Recent observations on the regulation of fetal metabolism by glucose

Abstract

Glucose is the principal energy substrate for the the fetus and is essential for normal fetal metabolism and growth. Fetal glucose metabolism is directly dependent on the fetal plasma glucose concentration. Fetal glucose utilization is augmented by insulin produced by the developing fetal pancreas in increasing amounts as gestation proceeds, which enhances glucose utilization among the insulin-sensitive tissues (skeletal muscle, liver, heart, adipose tissue) that increase in mass and thus glucose need during late gestation. Glucose-stimulated insulin secretion increases over gestation. Both insulin secretion and insulin action are affected by prevailing glucose concentrations and the amount and activity of tissue glucose transporters. In cases of intrauterine growth restriction (IUGR), fetal weight-specific tissue glucose uptake rates and glucose transporters are maintained or increased, while synthesis of amino acids into protein and corresponding insulin-IGF signal transduction proteins are decreased. These observations demonstrate the mixed phenotype of the IUGR fetus that includes enhanced glucose utilization capacity, but diminished protein synthesis and growth. Thus, the fetus has considerable capacity to adapt to changes in glucose supply by relatively common and understandable mechanisms that regulate fetal metabolism and growth and could underlie certain later life metabolic disorders such as insulin resistance, obesity and diabetes mellitus.

Figures

Figure 1. Simultaneous effect of fetal plasma glucose and insulin concentrations on fetal glucose oxidation rate

A, three-dimensional plot of individual values of CO2 production from glucose carbon oxidation at different fetal plasma concentrations of glucose and insulin. B, predicted three-dimensional glucose by insulin surface. Data obtained in near-term fetal sheep (Hay et al. 1989).

Figure 2. Schematic representation of regulation of translation initiation by amino acids, growth factors and hypoxia

Insulin, and to a lesser extent the IGFs, activate protein synthesis via a PI3 kinase → Akt → mTOR → p70S6k → 4EBP-1 → eIF4E signal transduction pathway, which can be inhibited at certain points by reduced molecular oxygen supply.
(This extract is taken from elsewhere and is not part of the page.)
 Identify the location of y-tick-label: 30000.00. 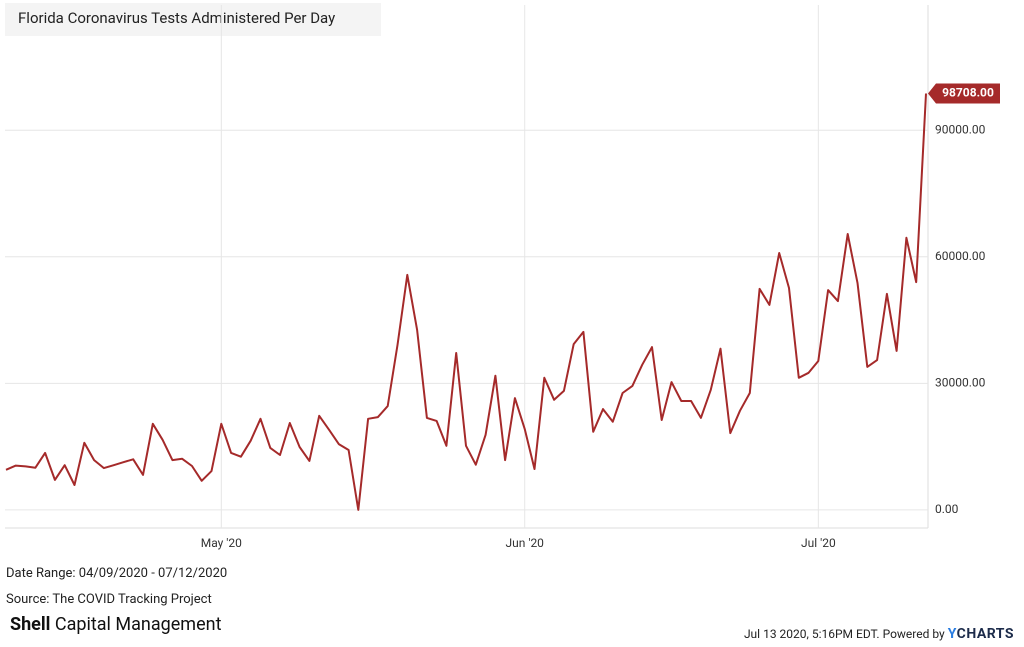
(960, 383).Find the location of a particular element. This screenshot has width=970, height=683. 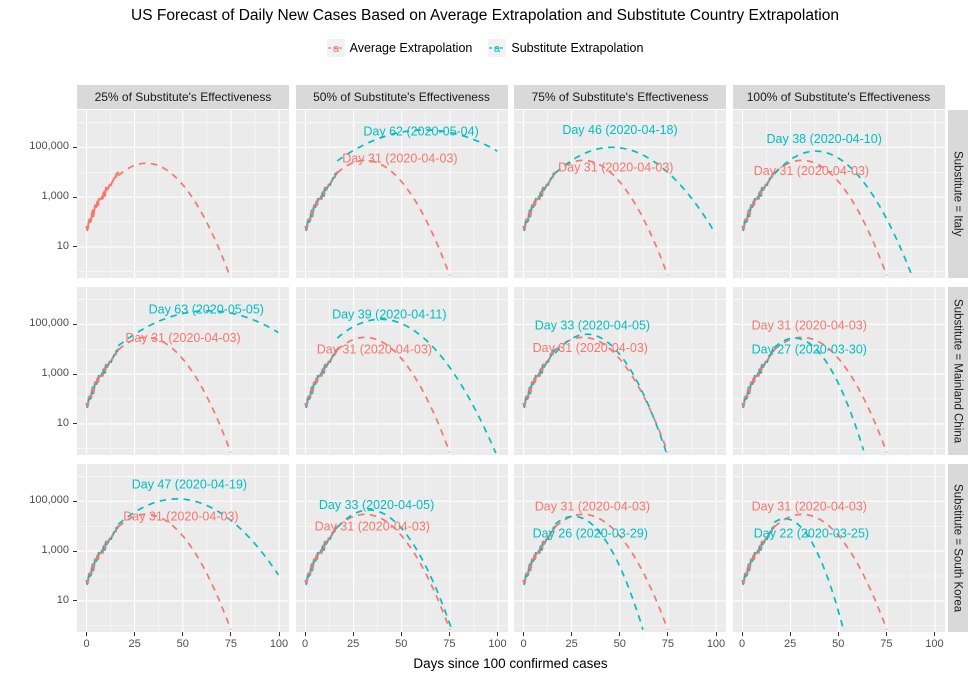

Figure 3. Effect of acute hyperinsulinaemia on signalling protein phosphorylation in fetal skeletal muscle in utero

The results show a robust insulin response to stimulate IR, IRS-1, p85-PI 3-Kinase, Akt and p70S6 kinase in fetal skeletal muscle in utero during a hyperinsulinaemic–euglycaemic clamp. Repeated muscle biopsies were taken in control (saline-infused) fetuses and in twin fetuses clamped over 240-min period (n = 3 animals/group). From Anderson et al. (2005), with permission.
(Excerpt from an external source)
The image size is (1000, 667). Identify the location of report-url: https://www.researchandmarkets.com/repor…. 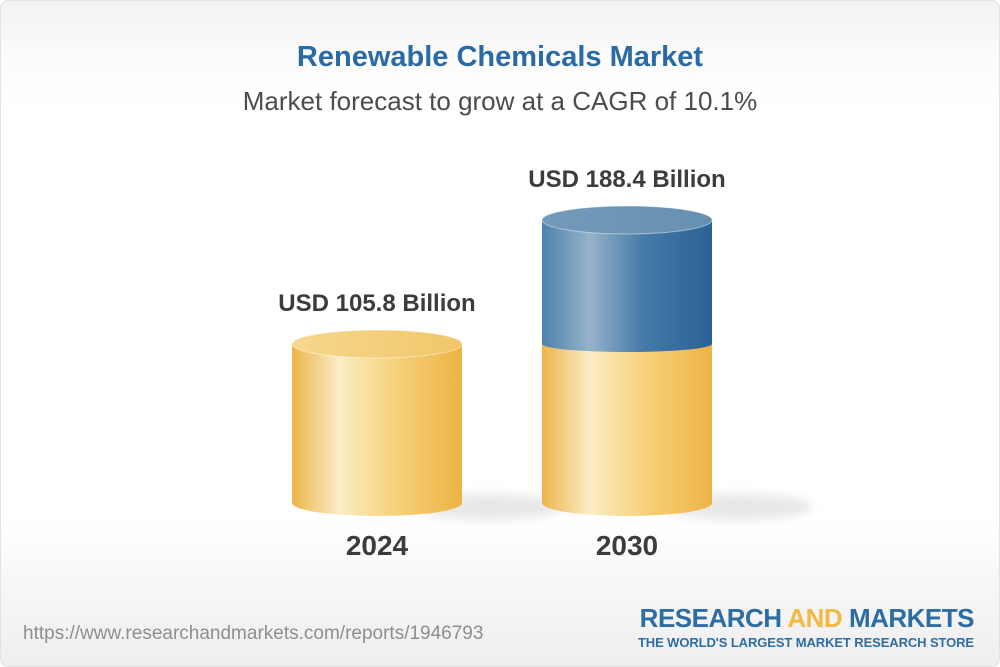
(254, 634).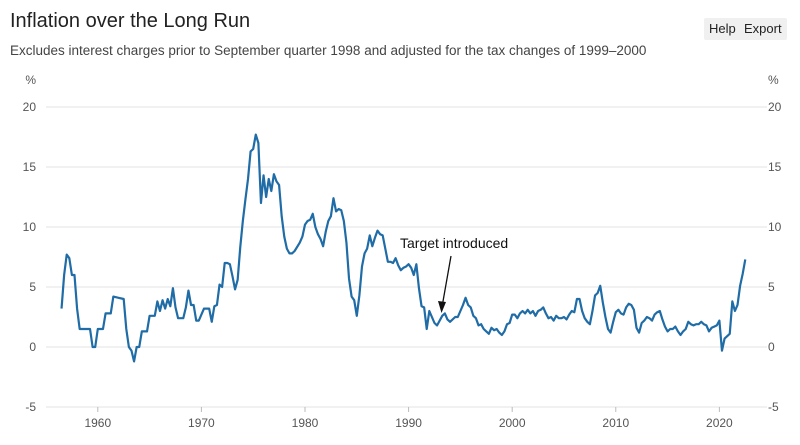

Figure 4. Glucose-stimulated insulin secretion as a function of sustained normal, increased or decreased plasma glucose concentrations in fetal sheep (Hay et al. 1989; Carver et al. 1996)

Four groups of fetal sheep were studied by hyperglycaemic glucose clamp technique after each group had been maintained at a unqiue plasma glucose concentration for 12 days: ▿, control fetuses; ○, fetuses that were markedly and consistently hyperglycaemic (about twice normal); •, fetuses that were mildly hyperglycaemic but had 3 pulses of marked hyperglycaemia lasting 60 min each during a 24-h period; □, hypoglycaemic fetuses that had a plasma glucose about 50% of normal. A, fetal arterial blood glucose concentrations in 4 groups of fetal sheep during a 120 min hyperglycaemic glucose clamp. Values from 30 to 120 min are significantly different (P < 0.01) among all groups. B, fetal arterial plasma insulin concentrations in the same 4 groups of animals during the 120 min hyperglycaemic glucose clamps. Values are means ± s.e.m. From Carver et al. (1996), with permission.